[[ Exercise data, beginning ]]

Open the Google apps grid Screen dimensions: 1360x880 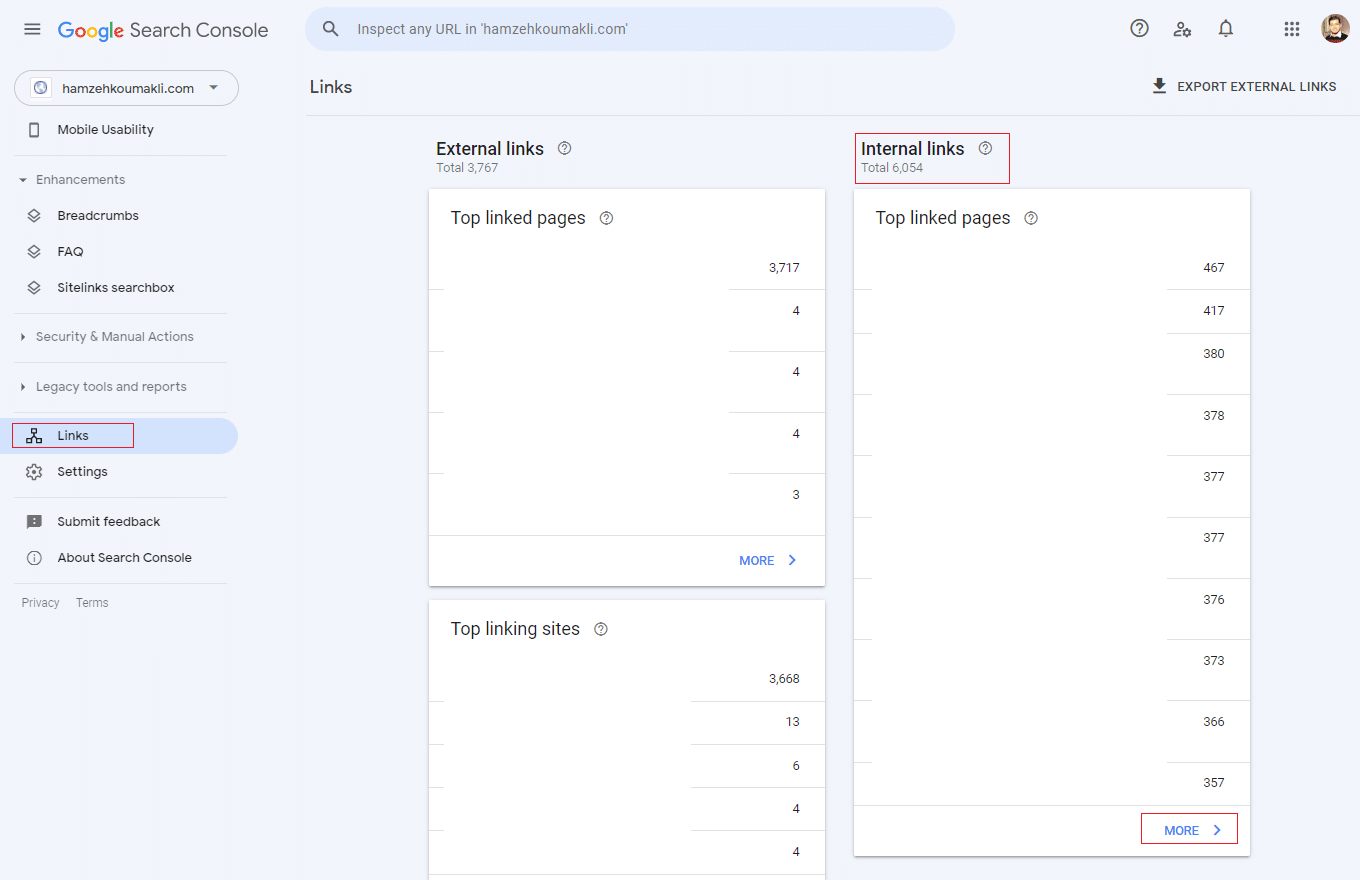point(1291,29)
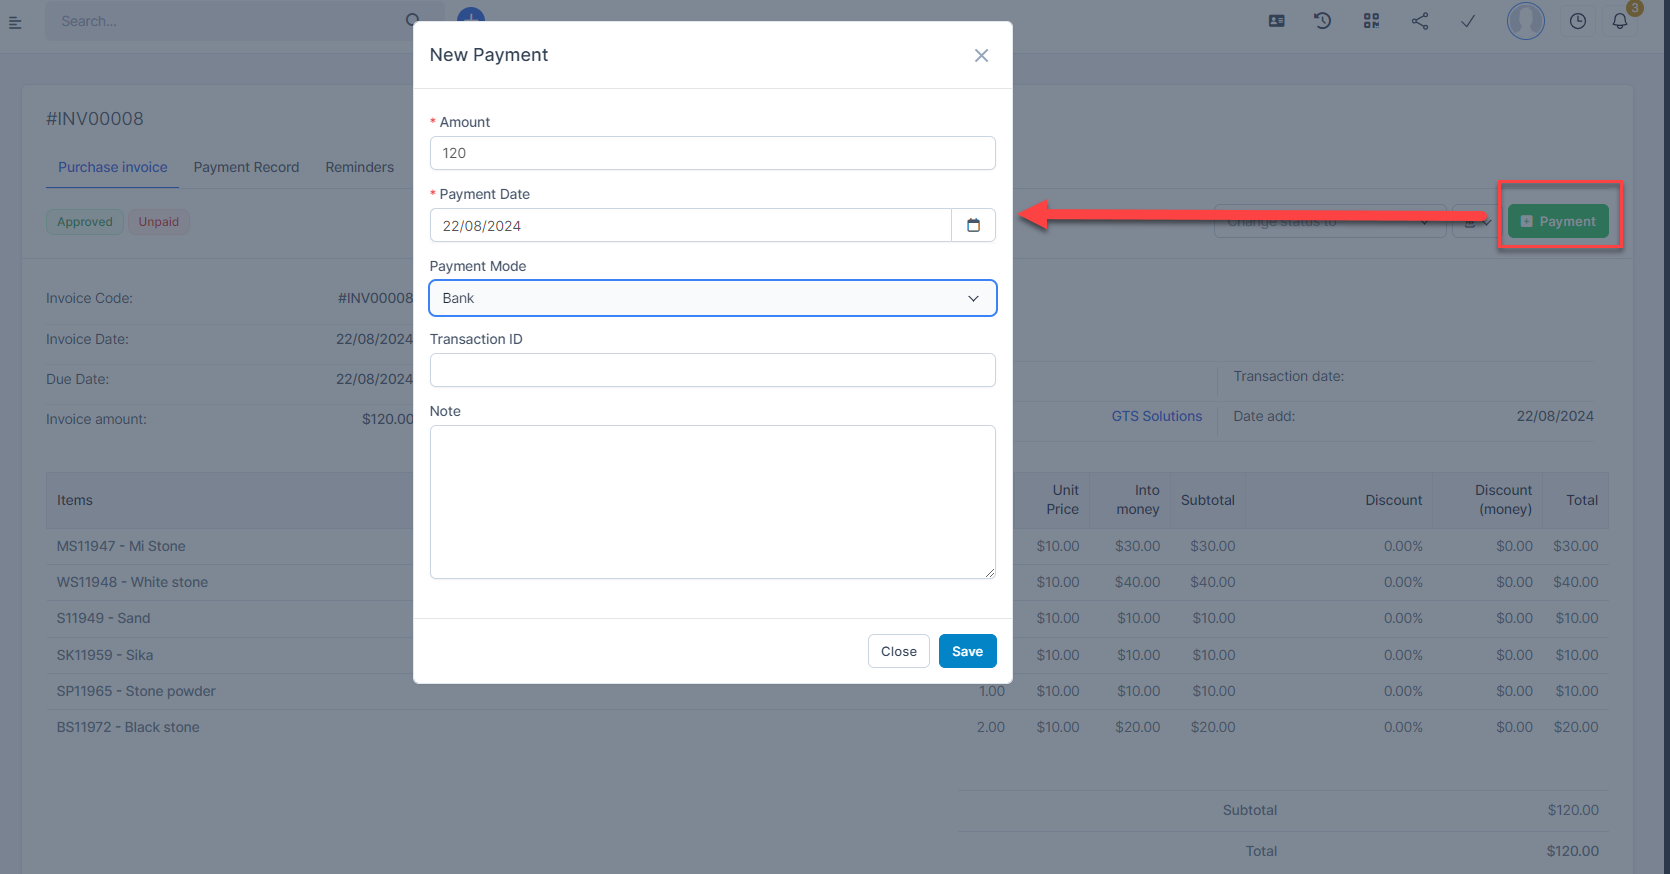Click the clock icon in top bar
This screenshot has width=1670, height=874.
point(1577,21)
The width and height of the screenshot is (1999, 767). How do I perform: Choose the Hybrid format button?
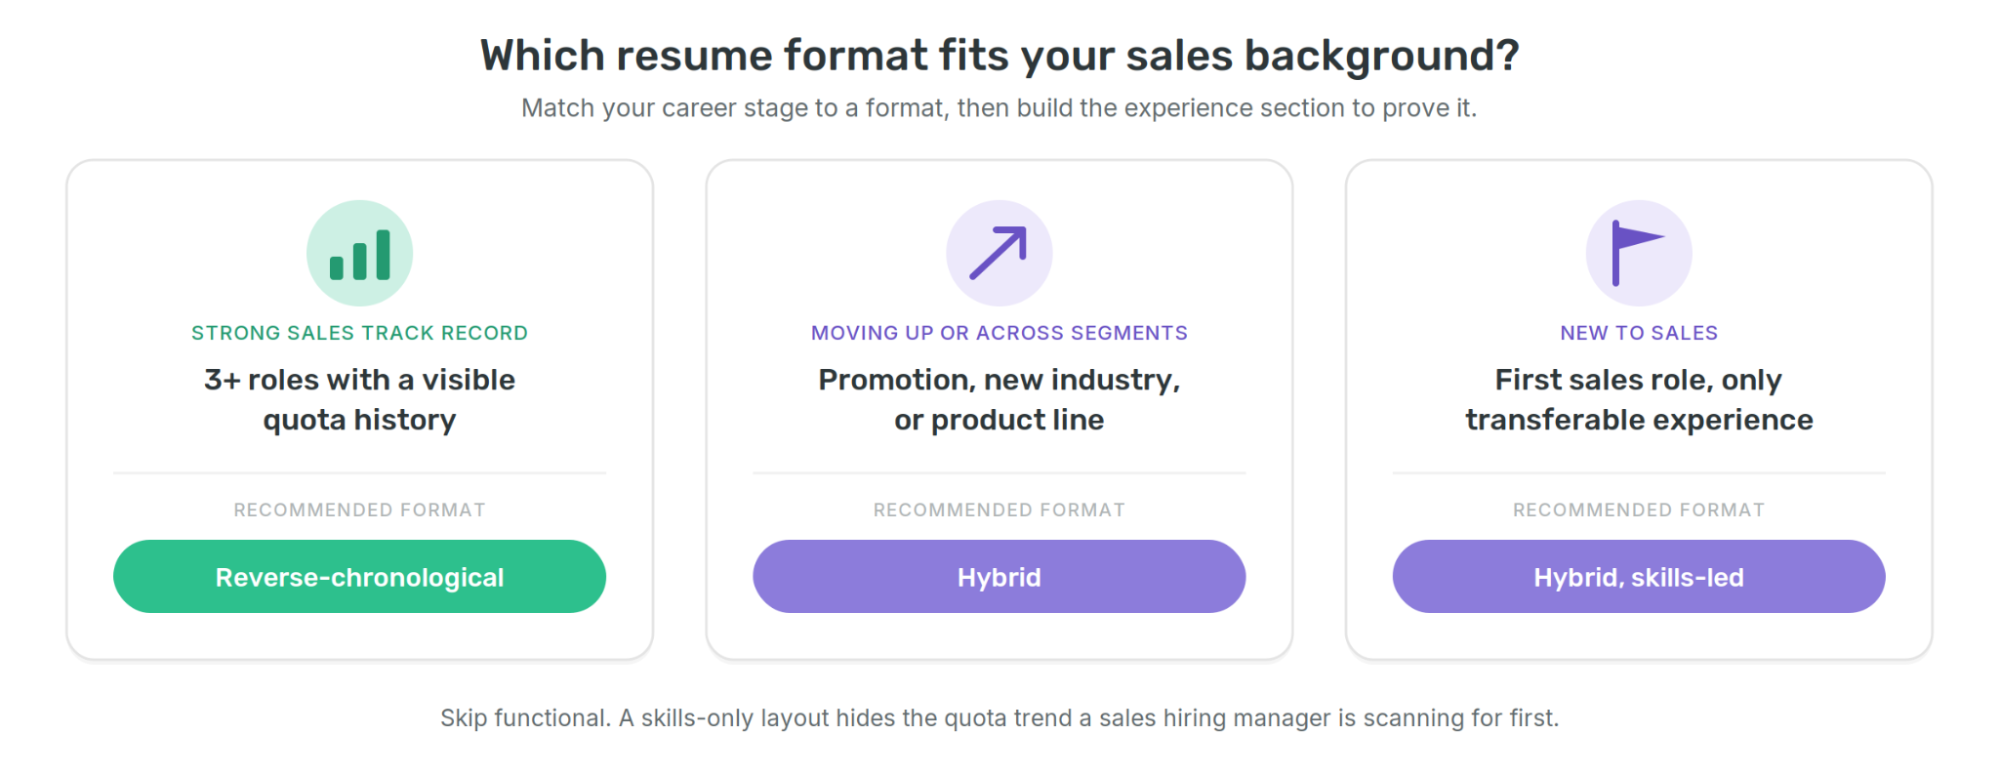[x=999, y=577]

[[ Exercise data, end ]]

**What is expected**
Take the line containing "The width and" and all lines after it to the end of the data above, and reproduce them exactly, leaving out pictures. Nothing else belongs in the copy.

**Finished exercise**
The width and height of the screenshot is (1999, 767). How do I perform: Choose the Hybrid format button?
[x=999, y=577]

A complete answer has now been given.